In the study of Khoshbooii (32), the impacts of individual and group CBT on depression were compared with each other. The individual sessions are tailored to the needs of women and are flexible, but the general format of CBT sessions covered the main components such as psycho-education, cognitive interventions, behavioral interventions, assigning homework, and relapse prevention. According to their findings, both approaches had the same effect on depression, and the effect of individual CBT was negligibly greater than group CBT (32). In addition, as mentioned earlier, both group and individual CBT had a positive and significant impact on depression but the findings from group therapy were more widespread (32,34,35), which could be a result of the alterations in the conditions of the samples, the number of treatment sessions, the content or the kind of follow-up in studies; therefore, group CBT cannot be considered a guaranteed approach, but if properly implemented, it can reduce up to 72% of the initial depression score; otherwise, it can only be up to 27% effective. Thus, the preliminary treatment approach for depression can be group CBT sessions held in good conditions.

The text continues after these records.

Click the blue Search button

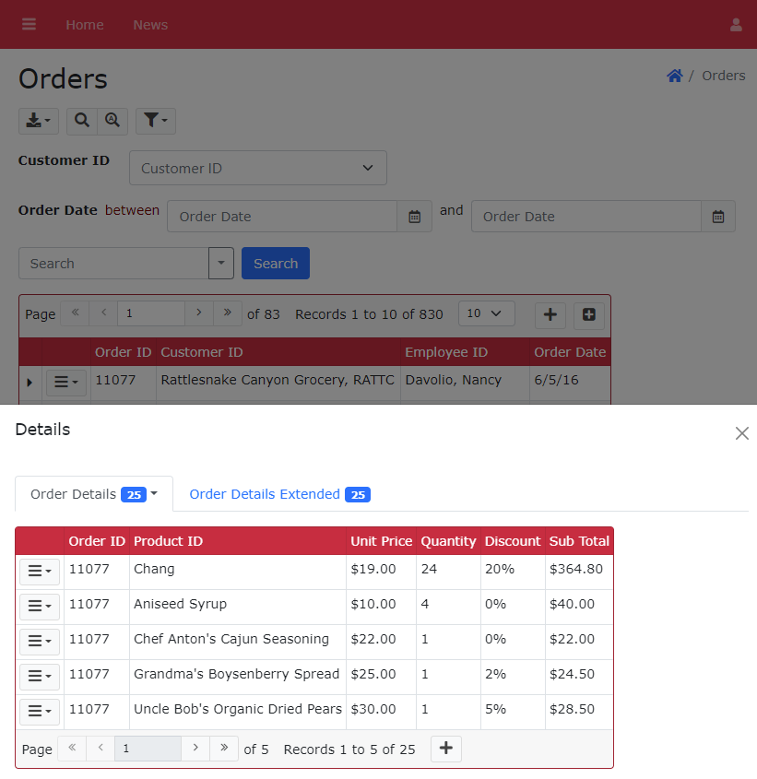pyautogui.click(x=276, y=264)
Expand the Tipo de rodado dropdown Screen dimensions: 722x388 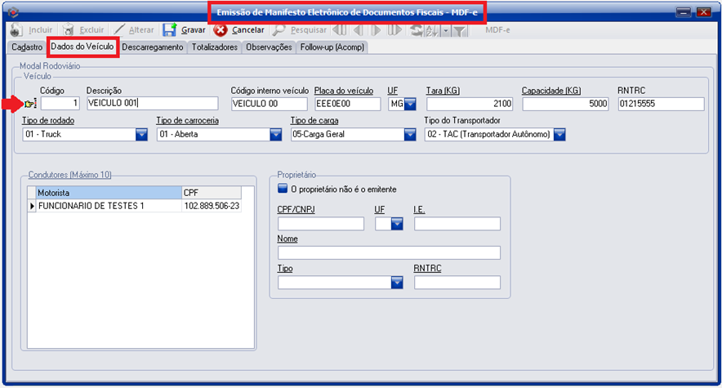[x=141, y=134]
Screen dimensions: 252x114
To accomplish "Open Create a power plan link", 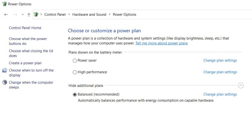I will click(25, 63).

Based on the findings of the present study, it can be concluded that if an individual has an insomnia problem, group CBT cannot produce a good result, but individual and self-help approaches can reduce over 70% of the initial insomnia score. Furthermore, in a study by Keefer and Blanchard (14) the intervention group was classified into two immediate and delayed treatment groups in the case of assessing night sweats, depression, and total vasomotor symptoms. Treatment sessions were designed weekly and consist of education, relaxation training, and cognitive restructuring. In this regard, they reported a positive effect in the group with immediate treatment, but in the group whose treatment was delayed, the result was the opposite, and all of these three scores were increased. For example, the score for night sweats was more than twice the initial score. According to this finding, the start time of group therapy is noticeable, and if the treatment begins at a later stage, the result can be obtained in the opposite way (14).
Although in the study of Larroy García and Gómez-Calcerrada (4), the symptoms measured by the Kupperman and Blatt Menopausal index questionnaire separately did not have a significant alteration after group CBT, the total score represents a 20% decrease from the initial score, indicating the effectiveness of the group approach.
Study limitation
We were not able to perform a meta-analysis in the present study due to the alteration in the questionnaires used to measure the symptoms, and the difference in the implementation method, including the number of treatment sessions or the number of participants in the group meetings. Moreover, as a result of the low and moderate quality of most studies involved in this systematic review, more studies with high quality should be conducted in individual and self-help CBT approaches to measure the impact of these approaches on more varied symptoms of menopause.
It can be concluded that although the indirect method is more cost-effective, it has less impact than the face-to-face method, and if there are possibilities, it is better to use face-to-face approaches to achieve a better result. However, in countries with less facilities, self-help CBT (indirect methods) can be beneficial.